## [Excerpted records]
+ + + + +

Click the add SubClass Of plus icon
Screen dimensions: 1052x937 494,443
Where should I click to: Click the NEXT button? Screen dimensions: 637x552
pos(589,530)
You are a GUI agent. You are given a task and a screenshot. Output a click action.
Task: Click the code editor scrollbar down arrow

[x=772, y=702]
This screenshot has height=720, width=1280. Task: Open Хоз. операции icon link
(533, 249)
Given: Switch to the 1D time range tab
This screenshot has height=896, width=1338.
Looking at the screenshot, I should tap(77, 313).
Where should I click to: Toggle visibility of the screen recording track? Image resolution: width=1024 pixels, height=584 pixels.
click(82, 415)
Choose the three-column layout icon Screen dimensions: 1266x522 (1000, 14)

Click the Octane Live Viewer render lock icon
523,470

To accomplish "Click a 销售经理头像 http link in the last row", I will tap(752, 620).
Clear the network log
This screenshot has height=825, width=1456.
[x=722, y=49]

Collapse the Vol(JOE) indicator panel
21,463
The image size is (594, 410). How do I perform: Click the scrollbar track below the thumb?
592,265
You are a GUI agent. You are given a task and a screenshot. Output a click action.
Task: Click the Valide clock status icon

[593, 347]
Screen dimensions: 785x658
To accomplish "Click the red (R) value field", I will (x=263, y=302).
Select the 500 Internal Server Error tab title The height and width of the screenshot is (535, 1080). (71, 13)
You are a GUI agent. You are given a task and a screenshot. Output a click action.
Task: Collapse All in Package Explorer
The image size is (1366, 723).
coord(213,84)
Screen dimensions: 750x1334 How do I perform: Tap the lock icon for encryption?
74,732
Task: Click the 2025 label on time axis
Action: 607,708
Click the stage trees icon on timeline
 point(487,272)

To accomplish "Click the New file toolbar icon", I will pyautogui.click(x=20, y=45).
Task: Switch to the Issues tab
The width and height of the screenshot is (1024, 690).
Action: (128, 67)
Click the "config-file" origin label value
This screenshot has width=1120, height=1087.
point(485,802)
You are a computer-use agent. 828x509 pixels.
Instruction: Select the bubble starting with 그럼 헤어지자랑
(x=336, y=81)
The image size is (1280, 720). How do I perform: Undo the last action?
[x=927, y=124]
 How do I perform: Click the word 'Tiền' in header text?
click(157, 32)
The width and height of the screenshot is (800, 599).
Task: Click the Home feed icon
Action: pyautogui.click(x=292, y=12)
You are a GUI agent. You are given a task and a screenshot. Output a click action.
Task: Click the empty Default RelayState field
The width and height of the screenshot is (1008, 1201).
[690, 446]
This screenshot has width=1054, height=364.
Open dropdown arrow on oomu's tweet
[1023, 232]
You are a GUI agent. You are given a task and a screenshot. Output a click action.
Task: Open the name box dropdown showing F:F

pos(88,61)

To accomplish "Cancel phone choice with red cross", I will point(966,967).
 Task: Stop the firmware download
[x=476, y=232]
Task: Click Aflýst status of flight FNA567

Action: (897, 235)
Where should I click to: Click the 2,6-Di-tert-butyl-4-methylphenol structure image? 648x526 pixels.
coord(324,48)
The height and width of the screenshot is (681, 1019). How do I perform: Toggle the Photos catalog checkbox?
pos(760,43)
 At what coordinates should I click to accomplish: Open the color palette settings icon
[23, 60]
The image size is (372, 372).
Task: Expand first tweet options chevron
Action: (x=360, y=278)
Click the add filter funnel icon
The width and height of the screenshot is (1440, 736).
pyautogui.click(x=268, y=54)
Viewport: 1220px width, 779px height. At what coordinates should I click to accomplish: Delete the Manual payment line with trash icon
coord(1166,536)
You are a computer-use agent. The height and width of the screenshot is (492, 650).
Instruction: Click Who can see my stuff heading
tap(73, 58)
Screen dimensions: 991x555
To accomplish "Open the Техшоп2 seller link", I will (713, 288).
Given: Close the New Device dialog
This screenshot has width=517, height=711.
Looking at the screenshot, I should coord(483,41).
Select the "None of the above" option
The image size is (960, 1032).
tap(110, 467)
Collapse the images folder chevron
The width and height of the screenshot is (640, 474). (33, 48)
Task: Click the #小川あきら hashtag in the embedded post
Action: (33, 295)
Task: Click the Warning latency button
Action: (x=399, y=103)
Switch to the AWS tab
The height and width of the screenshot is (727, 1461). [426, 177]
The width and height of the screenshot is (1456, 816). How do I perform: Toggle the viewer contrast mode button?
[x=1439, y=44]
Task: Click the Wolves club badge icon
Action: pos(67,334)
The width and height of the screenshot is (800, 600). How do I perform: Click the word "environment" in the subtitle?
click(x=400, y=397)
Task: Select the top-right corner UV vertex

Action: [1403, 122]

+ + + + +

## [Action item]
Copy down each line in the entries that has the word "computer".

## [Output for this exercise]
You are a computer-use agent. 828x509 pixels.
You are a computer-use agent. The height and width of the screenshot is (492, 650).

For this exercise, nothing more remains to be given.